George Knight

Personal information
- Full name: George Knight
- Born: 28 March 1835 Petworth, Sussex, England
- Died: 8 January 1901 (aged 65) Petworth, Sussex, England
- Batting: Right-handed
- Bowling: Unknown arm underarm slow
- Role: Wicket-keeper

Domestic team information
- 1860–1874: Sussex

Career statistics
| Competition | First-class |
| Matches | 13 |
| Runs scored | 125 |
| Batting average | 6.25 |
| 100s/50s | –/– |
| Top score | 21 |
| Balls bowled | 88 |
| Wickets | 1 |
| Bowling average | 43.00 |
| 5 wickets in innings | – |
| 10 wickets in match | – |
| Best bowling | 1/25 |
| Catches/stumpings | 8/11 |
- Source: Cricinfo, 8 January 2012

= George Knight (cricketer, born 1835) =

English cricketer (1835–1901)

George Knight (28 March 1835 – 8 January 1901) was an English cricketer.

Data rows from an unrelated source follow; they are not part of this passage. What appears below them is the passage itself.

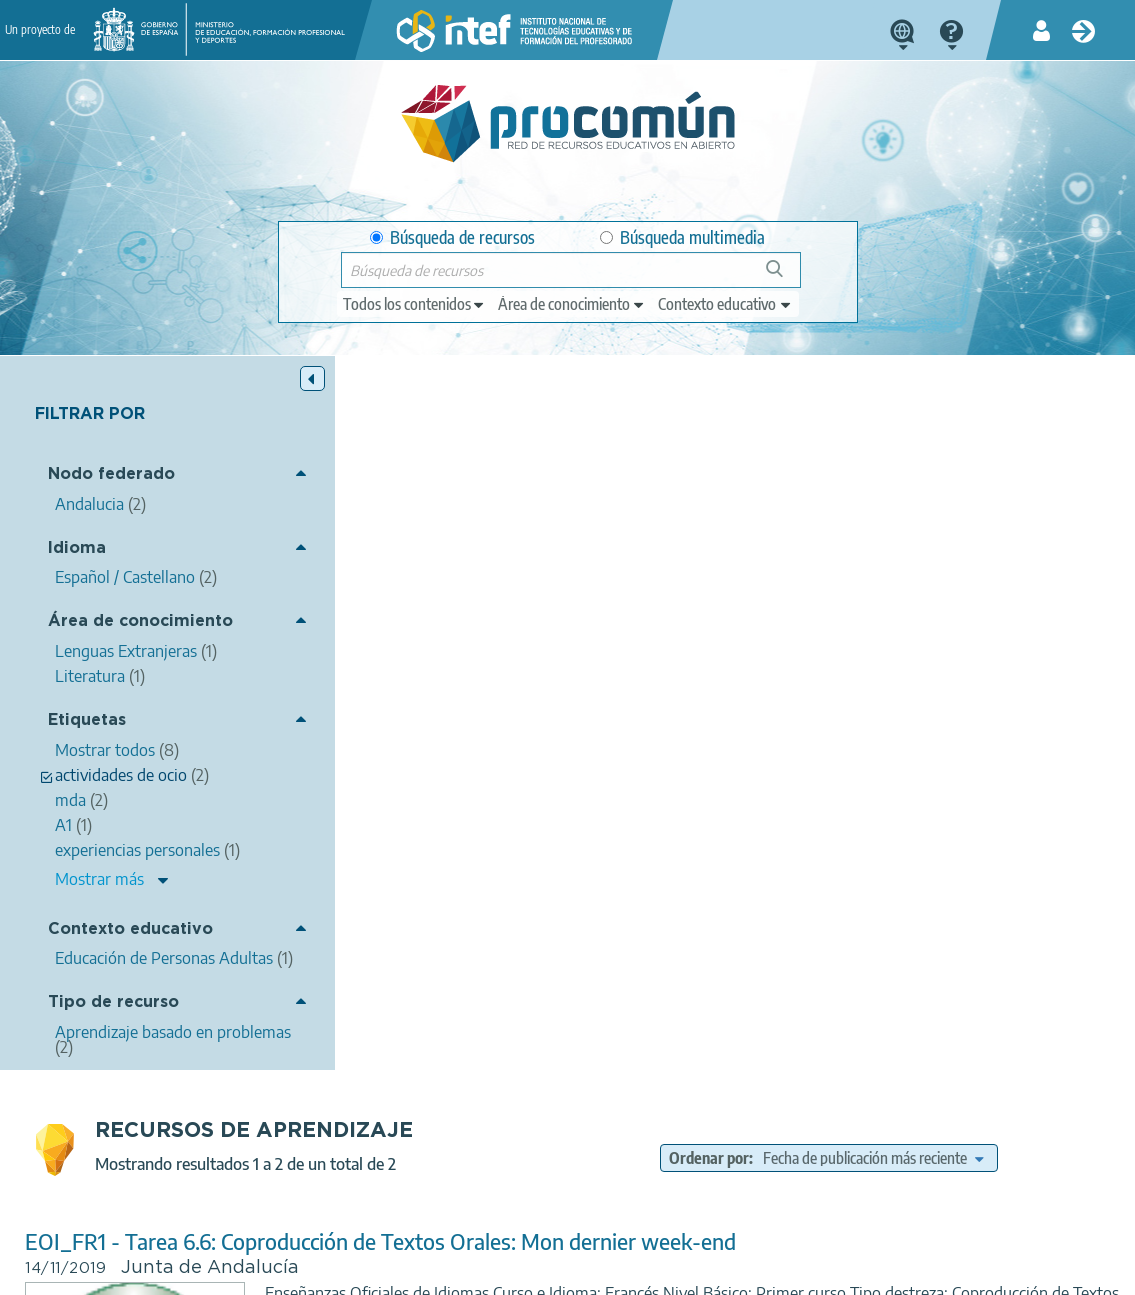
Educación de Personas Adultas (798, 1029)
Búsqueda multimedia (682, 237)
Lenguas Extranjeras (860, 704)
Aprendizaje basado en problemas (778, 732)
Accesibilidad (571, 1271)
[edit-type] (414, 304)
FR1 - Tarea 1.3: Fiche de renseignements (498, 829)
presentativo (794, 1000)
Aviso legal (174, 1271)
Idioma (77, 548)
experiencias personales (827, 675)
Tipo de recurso (113, 1018)
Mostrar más (99, 879)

Knight was a right-handed batsman who fielded as a wicket-keeper. He occasionally bowled underarm slow. He was born at Petworth, Sussex.

Knight made his first-class debut for Sussex against Kent in 1860. He played infrequently for Sussex over the next fourteen years, making twelve further first-class appearances, the last of which came against Gloucestershire in 1874. In his thirteen first-class appearances, he scored a total of 125 runs at an average of 6.25, with a high score of 21. In the field he took 8 catches and made 11 stumpings. With his occasionally underarm bowling, he took just a single wicket.

He died at the town of his birth on 8 January 1901.